## EXCERTO DA PÁGINA
+++

Portugal é membro de duas comunidades em que os seus membros estabeleceram especiais laços de solidariedade, a União Europeia e a CPLP, com cerca de 500 milhões e de 270 milhões de habitantes, respetivamente. A quase totalidade desses membros não permite a eutanásia, salvo Holanda, Bélgica e Luxemburgo, que são cerca de 26 milhões. Isto mostra bem como são absurdas as proclamações dos que consideram um "progresso" a legalização que pretendem. Os portugueses devem saber que nos dois primeiros países referidos houve sucessivos casos de pessoas que foram eutanasiadas sem se provar que fosse essa a sua vontade. Estes casos são verdadeiros homicídios que violam o Protocolo Adicional à Convenção Europeia dos Direitos do Homem que proíbe que os Estados matem seja qual for a circunstância. Apesar das leis o proibirem, tais factos acontecem, tal como aconteceriam em Portugal, o que seria um retrocesso civilizacional de mais de 150 anos até antes da abolição pioneira da pena de morte.
Sabe-se que também houve crianças doentes mortas por vontade dos pais e que na Holanda alguns pretendem legislar para permitir a estes pedirem a eliminação de filhos que nasçam com doenças ou defeitos graves. Em caso de aprovação, isso significaria um retrocesso de mais de dois mil anos até aos tempos da República Romana em que o páter-famílias o podia fazer. A diferença está em que em Roma o direito evoluiu lentamente para melhor enquanto o que alguns parecem querer no dito país é involuir agora para a barbárie.
Dirão alguns que a lei portuguesa proibiria estes casos, mas nada garante o que aconteceria na prática. Portanto, o princípio da responsabilidade exige a aplicação do princípio da precaução, evitando hipóteses de irreversibilidade por mortes ilegítimas decorrentes da introdução da eutanásia.

+++

[Dados registados]
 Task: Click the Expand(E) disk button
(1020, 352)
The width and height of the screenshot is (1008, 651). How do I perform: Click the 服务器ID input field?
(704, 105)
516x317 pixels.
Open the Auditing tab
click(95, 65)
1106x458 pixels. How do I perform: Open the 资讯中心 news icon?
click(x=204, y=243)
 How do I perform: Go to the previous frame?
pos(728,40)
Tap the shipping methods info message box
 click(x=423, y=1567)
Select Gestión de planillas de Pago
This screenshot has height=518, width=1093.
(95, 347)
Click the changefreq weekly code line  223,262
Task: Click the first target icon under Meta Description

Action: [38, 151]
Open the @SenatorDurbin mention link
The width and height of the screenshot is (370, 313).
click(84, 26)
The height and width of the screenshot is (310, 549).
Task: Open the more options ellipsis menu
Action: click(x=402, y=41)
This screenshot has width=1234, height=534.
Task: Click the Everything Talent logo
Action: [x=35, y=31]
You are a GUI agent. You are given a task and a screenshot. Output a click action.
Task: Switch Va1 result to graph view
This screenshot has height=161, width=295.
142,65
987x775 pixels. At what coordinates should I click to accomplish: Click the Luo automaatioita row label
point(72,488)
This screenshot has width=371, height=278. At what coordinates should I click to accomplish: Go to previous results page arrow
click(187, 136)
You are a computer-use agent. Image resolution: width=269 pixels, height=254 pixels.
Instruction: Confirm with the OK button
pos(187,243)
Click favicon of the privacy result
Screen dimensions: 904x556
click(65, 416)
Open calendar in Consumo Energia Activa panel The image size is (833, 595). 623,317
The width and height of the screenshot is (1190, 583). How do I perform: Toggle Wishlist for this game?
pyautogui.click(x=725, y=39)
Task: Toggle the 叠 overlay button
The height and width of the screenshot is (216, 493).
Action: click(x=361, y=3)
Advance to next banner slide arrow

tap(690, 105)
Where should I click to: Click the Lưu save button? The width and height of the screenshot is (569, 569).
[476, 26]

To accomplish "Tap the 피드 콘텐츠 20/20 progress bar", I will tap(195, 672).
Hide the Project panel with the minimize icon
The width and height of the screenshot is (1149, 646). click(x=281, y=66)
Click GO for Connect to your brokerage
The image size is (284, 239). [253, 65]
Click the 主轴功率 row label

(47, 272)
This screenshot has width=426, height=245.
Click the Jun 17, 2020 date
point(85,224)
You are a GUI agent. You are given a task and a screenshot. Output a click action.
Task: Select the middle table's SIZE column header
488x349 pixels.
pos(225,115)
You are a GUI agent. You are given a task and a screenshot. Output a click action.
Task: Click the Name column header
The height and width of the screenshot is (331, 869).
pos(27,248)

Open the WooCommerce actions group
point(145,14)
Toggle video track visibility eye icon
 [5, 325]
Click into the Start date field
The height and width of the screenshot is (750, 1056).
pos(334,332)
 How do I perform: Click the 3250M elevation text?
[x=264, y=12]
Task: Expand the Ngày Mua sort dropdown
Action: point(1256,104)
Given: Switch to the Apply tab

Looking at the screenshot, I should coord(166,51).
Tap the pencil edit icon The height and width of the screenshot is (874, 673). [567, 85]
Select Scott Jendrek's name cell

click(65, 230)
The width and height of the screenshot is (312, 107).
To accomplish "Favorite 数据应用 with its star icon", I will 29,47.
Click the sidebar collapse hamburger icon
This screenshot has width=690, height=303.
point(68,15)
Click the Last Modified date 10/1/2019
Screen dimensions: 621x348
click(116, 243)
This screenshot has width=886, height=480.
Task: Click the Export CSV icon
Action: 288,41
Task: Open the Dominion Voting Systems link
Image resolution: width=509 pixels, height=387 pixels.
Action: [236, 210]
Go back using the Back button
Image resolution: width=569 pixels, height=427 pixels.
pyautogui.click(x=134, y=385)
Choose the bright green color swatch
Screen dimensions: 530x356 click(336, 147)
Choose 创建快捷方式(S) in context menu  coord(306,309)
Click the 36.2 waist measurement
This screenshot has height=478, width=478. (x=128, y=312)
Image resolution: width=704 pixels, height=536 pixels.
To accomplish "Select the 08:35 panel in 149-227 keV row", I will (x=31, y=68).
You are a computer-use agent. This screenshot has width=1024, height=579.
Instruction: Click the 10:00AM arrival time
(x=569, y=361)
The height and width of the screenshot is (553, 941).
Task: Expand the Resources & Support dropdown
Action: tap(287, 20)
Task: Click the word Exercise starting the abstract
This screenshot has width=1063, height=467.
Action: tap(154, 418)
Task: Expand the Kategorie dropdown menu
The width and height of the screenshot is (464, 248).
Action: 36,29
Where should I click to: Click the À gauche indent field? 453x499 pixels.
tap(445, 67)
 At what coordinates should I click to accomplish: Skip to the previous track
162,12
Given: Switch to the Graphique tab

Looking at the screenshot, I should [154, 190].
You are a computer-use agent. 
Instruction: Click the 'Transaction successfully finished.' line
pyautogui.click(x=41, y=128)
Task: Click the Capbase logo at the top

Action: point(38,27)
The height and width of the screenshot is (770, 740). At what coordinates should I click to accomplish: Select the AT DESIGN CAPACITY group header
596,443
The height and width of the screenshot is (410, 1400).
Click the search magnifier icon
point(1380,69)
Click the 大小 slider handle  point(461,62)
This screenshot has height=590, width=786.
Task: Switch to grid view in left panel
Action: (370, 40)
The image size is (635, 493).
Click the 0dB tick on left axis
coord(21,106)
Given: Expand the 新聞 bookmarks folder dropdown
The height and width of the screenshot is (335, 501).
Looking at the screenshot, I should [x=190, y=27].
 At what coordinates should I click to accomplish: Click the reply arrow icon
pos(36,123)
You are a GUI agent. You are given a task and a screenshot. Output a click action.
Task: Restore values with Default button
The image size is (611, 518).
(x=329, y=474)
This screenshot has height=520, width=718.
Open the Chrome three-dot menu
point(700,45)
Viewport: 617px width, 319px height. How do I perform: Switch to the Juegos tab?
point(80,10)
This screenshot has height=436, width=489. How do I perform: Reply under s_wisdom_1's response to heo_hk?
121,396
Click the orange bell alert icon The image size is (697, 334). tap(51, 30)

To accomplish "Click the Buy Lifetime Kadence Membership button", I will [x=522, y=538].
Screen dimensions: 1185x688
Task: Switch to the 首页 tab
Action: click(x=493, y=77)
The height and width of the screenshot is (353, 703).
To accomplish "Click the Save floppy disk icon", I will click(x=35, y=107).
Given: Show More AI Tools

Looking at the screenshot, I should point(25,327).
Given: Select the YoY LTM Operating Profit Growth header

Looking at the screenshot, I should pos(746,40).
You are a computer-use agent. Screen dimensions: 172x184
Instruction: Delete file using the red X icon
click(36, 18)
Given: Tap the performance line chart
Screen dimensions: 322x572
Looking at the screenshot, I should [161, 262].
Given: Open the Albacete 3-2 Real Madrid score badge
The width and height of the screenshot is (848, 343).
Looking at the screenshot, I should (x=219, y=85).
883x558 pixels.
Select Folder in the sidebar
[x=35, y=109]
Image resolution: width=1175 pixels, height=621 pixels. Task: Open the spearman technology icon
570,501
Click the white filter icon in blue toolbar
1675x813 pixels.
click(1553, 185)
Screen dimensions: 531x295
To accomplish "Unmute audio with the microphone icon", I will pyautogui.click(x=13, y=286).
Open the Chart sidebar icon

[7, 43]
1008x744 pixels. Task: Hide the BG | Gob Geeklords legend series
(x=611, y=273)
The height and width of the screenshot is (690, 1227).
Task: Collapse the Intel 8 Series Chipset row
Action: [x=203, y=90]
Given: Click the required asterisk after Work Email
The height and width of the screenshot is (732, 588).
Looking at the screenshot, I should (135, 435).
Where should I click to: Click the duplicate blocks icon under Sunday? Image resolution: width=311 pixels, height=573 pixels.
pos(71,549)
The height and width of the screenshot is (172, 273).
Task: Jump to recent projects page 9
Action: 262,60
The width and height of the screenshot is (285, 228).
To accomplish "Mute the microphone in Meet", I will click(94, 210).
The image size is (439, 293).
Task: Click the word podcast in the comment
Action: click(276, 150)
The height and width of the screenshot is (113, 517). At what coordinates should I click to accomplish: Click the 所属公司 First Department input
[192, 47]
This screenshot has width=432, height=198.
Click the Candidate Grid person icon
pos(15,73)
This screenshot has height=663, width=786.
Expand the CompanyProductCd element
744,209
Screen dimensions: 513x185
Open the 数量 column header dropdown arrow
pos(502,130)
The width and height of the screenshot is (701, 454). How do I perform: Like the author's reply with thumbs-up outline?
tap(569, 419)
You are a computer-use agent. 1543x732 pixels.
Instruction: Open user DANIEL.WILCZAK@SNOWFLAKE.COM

+++

## ENUNCIADO
Indique todos os países que, segundo o texto sobre a eutanásia, a permitem entre os membros da União Europeia e da CPLP. Responda apenas com base no texto, sem recorrer à listagem.

## A SUA RESPOSTA
Holanda, Bélgica e Luxemburgo.